In my research, I find this knowledge particularly useful for remote sensing applications, specifically, in the detection, classification, characterization and imaging of distant objects as well as for the detection, characterization, monitoring, and staging of early cancer cells with high discrimination potential and low false-alarm rate, while maintaining adequate sensitivity.
Dr. Mitsa’s invaluable expertise and efforts to enlighten the understanding of temporal and spatiotemporal data mining principles, including the latest techniques on temporal pattern discovery, classification, and clustering, have a tremendous impact on a wide array of multidisciplinary areas of science and technology such as biomedicine, defense, business, and industrial applications.
—Dr. George C. Giakos, IEEE Fellow, University of Akron, Ohio, USA

Temporal Data Mining presents a comprehensive overview of the various mathematical and computational aspects of dynamical data processing, from database storage and retrieval to statistical modeling and inference. The first part of the book discusses the key tools and techniques in considerable depth, with a focus on the applicable models and algorithms. Building on this, the second part considers the application to bioinformatics, finance and business computing. The technical depth is appropriate to interest a broad audience, and the text is highly accessible irrespective of the reader’s prior familiarity with the subject. An extensive bibliography is provided on each of the topics covered, which makes this book a valuable reference for both the novice and the established practitioner. The clear, concise and instructive style will make this book particularly attractive to graduate students, researchers and industry professionals.
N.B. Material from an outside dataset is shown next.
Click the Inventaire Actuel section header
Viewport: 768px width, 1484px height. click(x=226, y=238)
—Dr. Wasim Q. Malik, Massachusetts Institute of Technology and Harvard Medical School, Cambridge, USA

… how can decision-makers be so data poor in such a (theoretically at least) data-rich economy? Chapter 7 of Theo Mitsa’s book presents the potential for an interesting resolution to this paradox. Her linkage of sophisticated concepts of temporal data mining to practical business issues, such as strategy, forecasting, financial scenario analysis, customer value and retention, operations and logistics management, etc., offers an illuminating approach to organizing and creating sense from overwhelming quantities of random data. Although the algorithms and computations are complex, a reader can learn that there are quantitative approaches to expose additional, possibly critical, insights about virtually any facet of a business. This book further illustrates the growing importance of business analytics and showcases the myriad opportunities available to savvy managers and entrepreneurs to use a system of tools to leverage the value of, and investment in, their data collection and mining efforts.
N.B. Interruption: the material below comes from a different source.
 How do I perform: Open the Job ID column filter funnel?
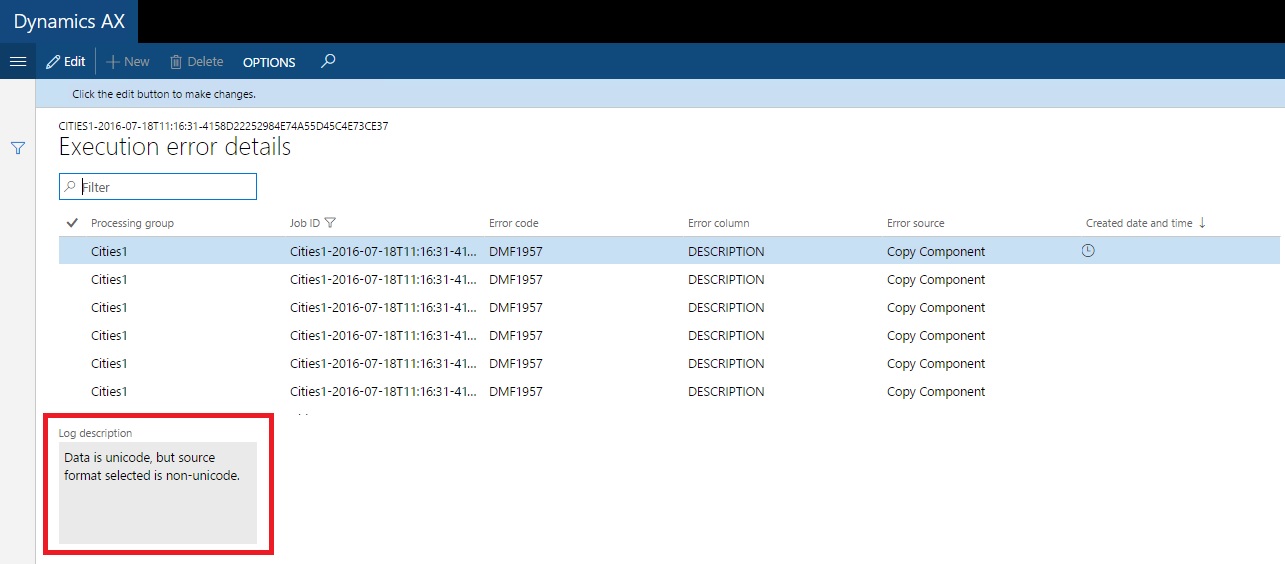(x=330, y=223)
—Gary Minkoff, Babson MBA, President, Above & Beyond Marketing, Highland Park, New Jersey, USA

As someone who works on signal processing applications in the medical device industry, I found the topic of temporal data mining to be extremely relevant. Our work focuses primarily on time series analysis of evoked potentials. Analysis of these signals is complicated by interfering signals, which although variable, tend to fall into a fairly small number of stereotypical cases. The techniques described in chapter 2 for temporal data similarity calculations and in chapter 3 for temporal data classification have potential application in our work. I found that Temporal Data Mining offered a valuable overview of these fields and gave interesting insight into topics related to gene discovery and bioinformatics. A major strength of the book is the large bibliography, which provides the reader with the tools to dig deeper into topics of interest.
—Dr. Brian Tracey, Signal Processing Project Leader at Neurometrix, Inc.